Twitter小説 その81

●アクション
これはアクション映画にでられるわよ、絶対。SFみたいに飛び回ってるもん。
何が悲しくて物の怪の相手をしなきゃなんないのよ。あの世界で大人しくしててって。
本物の刀に魔法みたいな火やら水やら風やら。日本かここは、本当に。
とっとと終わらせて平穏な日常を取り戻さなきゃね。平凡が一番。

●悪神
天変地異は神々の仕業と恐れられていた時代。それを沈めるための儀式があった。
一番効果があったとされるは乙女の人身御供。悪神を沈めるために頻繁に行われていた。
それを良しとせん若者が現れ、愛する娘と共に逃げだした男がいた。
追いつかれたふたりは自害をし、後に碑を建てられたという。

●悪心
子供の頃から秘めた想いは、今や隠すことができないぐらい成長している。
彼女は私の気持ちに気づいていたが、相手は良家の姫君。

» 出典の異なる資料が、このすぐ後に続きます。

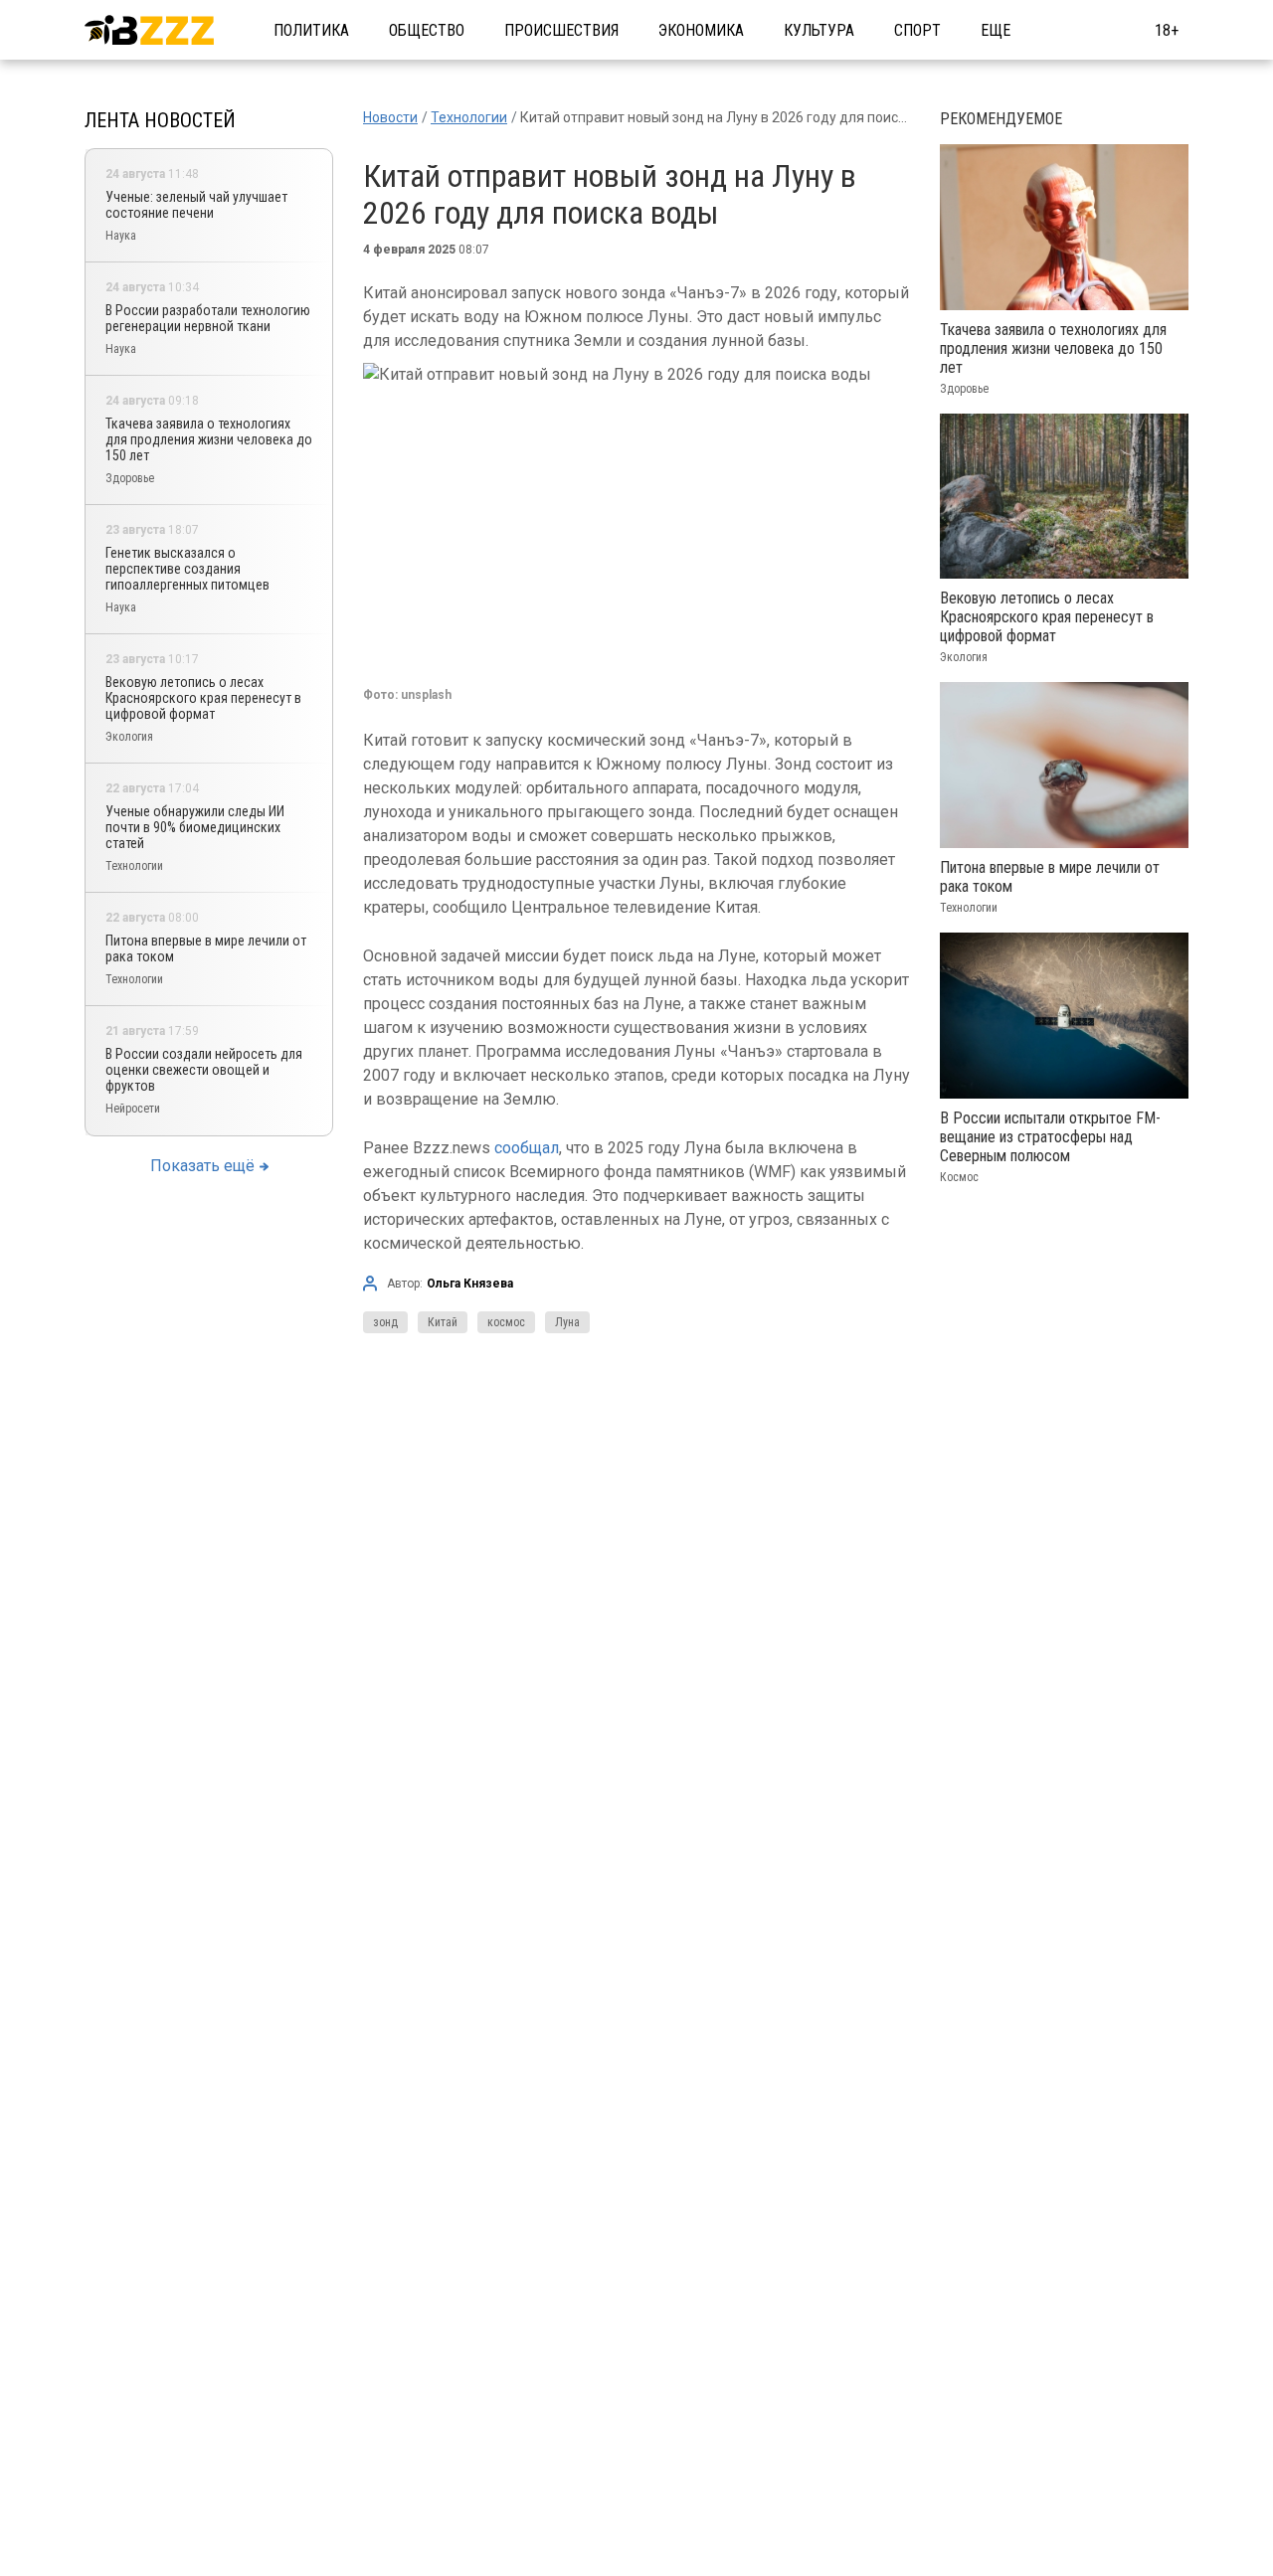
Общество (426, 30)
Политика (311, 30)
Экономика (701, 30)
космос (506, 1322)
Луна (567, 1322)
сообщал (526, 1147)
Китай (442, 1322)
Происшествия (561, 30)
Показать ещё (202, 1165)
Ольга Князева (470, 1283)
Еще (995, 30)
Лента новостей (160, 120)
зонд (385, 1322)
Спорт (917, 30)
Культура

釣りあうはずがない。
それでも彼女の幸せを願った。彼女が笑ってくれるならそれでいいと。
そうでないなら話は別。嫉妬に駆られ、刀を抜くのもまた一興なのだろうか。

●悪臣
まったくあのタヌキ大臣め。オレが若いからといって見下してるな。
地位も力もこちらのほうがあるというのに、ずいぶんと食ってかかる。
あいつもあいつだ、よく我慢してるよ。王だから当然だが、しかし、だ。
いつ尻尾をだすことやら。隠れるのだけは一流だ、気取られないようにせねば。

●アクス
ここは俺らに任せな。力で押すならオノが一番だろ。あんたらは早く行きなよ。
さあて、と。邪魔者はいなくなったし、野郎共、気合入れろよ、ここは最後の砦だ。
相手のすばやさに翻弄されるな、確実に当てていけ。そう、散らばるなよ。
よし今だっ。投降を呼びかけ、拒否するものは排除しろ。